La era de Fernando “Bocha” Batista arranca este viernes.
Un nuevo proceso, nuevas decisiones… y un contexto que no es el habitual.
Porque mientras Costa Rica intenta reconstruirse tras la eliminación del Mundial 2026, su primer partido no se jugará en condiciones normales.
Ni siquiera en un ambiente típico de selección.
Un debut fuera de lo común
La Tricolor enfrentará a Jordania este viernes 27 de marzo en Antalya, Turquía.
El partido, programado para las 11:30 a. m. (hora de Costa Rica), marcará el inicio de un ciclo que llega con presión, cambios y señales claras desde el cuerpo técnico.
En lo deportivo, ya hay decisiones que llaman la atención.
Fernando Batista empieza a definir jerarquías, liderazgos y una base de grupo que deberá sostener el nuevo proceso.
Pero hay otro elemento que condiciona este debut.

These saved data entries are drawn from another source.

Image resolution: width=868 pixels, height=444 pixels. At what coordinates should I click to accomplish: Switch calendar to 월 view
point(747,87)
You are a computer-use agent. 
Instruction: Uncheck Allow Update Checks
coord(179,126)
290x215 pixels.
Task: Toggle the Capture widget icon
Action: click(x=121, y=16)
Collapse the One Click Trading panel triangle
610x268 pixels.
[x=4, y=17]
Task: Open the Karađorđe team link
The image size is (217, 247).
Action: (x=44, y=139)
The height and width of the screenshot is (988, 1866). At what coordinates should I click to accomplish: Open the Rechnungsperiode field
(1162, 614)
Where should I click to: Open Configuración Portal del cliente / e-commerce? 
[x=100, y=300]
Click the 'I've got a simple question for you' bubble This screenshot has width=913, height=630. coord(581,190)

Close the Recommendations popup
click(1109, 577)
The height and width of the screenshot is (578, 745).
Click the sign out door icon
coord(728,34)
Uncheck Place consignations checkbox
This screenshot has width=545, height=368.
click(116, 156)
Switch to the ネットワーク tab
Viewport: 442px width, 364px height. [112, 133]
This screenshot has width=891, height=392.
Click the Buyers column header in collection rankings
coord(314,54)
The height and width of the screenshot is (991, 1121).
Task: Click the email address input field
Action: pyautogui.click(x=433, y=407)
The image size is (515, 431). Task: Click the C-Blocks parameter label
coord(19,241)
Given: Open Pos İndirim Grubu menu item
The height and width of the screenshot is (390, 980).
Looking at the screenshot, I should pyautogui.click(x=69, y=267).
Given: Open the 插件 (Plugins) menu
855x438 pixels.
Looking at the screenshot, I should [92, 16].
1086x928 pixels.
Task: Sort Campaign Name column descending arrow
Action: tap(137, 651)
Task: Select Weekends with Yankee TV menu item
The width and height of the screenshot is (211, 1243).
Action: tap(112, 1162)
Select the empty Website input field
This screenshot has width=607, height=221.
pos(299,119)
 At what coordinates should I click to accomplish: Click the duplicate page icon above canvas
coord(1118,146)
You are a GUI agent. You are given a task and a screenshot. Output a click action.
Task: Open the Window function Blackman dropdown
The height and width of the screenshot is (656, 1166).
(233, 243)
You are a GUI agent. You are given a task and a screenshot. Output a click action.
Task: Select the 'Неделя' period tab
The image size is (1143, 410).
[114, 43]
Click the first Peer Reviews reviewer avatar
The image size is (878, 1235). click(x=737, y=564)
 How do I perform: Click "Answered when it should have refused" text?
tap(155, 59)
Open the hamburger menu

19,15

Uno que no tiene que ver con la pizarra.
Un estadio… sin gente
El ambiente será distinto.
Silencioso.
Y poco habitual para un partido internacional.
Porque el juego entre Costa Rica y Jordania se disputará sin público.
La razón está fuera de la cancha
La decisión no es deportiva.
Es geopolítica.
El encuentro se jugará a puerta cerrada debido a la tensión que se vive en Oriente Medio, con el conflicto activo entre Estados Unidos e Israel contra Irán, y la respuesta de Irán y Hezbolá.
La situación en la región es considerada inestable.
Y por motivos de seguridad, se determinó no permitir el ingreso de aficionados.
En ese mismo estadio, incluso, se disputará a primera hora otro partido: Irán contra Nigeria.
Un contexto que marca el inicio
Los amistosos fueron trasladados a Turquía precisamente por este escenario.
Originalmente, los juegos estaban previstos en territorio jordano, pero el contexto obligó a mover toda la logística a una sede neutral.
Costa Rica también jugará el próximo martes 31 de marzo, en el cierre de esta fecha FIFA.
Más que un simple fogueo
Para la Sele, este no es un partido cualquiera.
Es el inicio de una nueva etapa.
Pero ese arranque llega con un detalle que no pasa desapercibido.
Sin público.
Sin ambiente.
Y con un escenario que recuerda que, a veces, el fútbol también queda expuesto a lo que ocurre fuera de la cancha.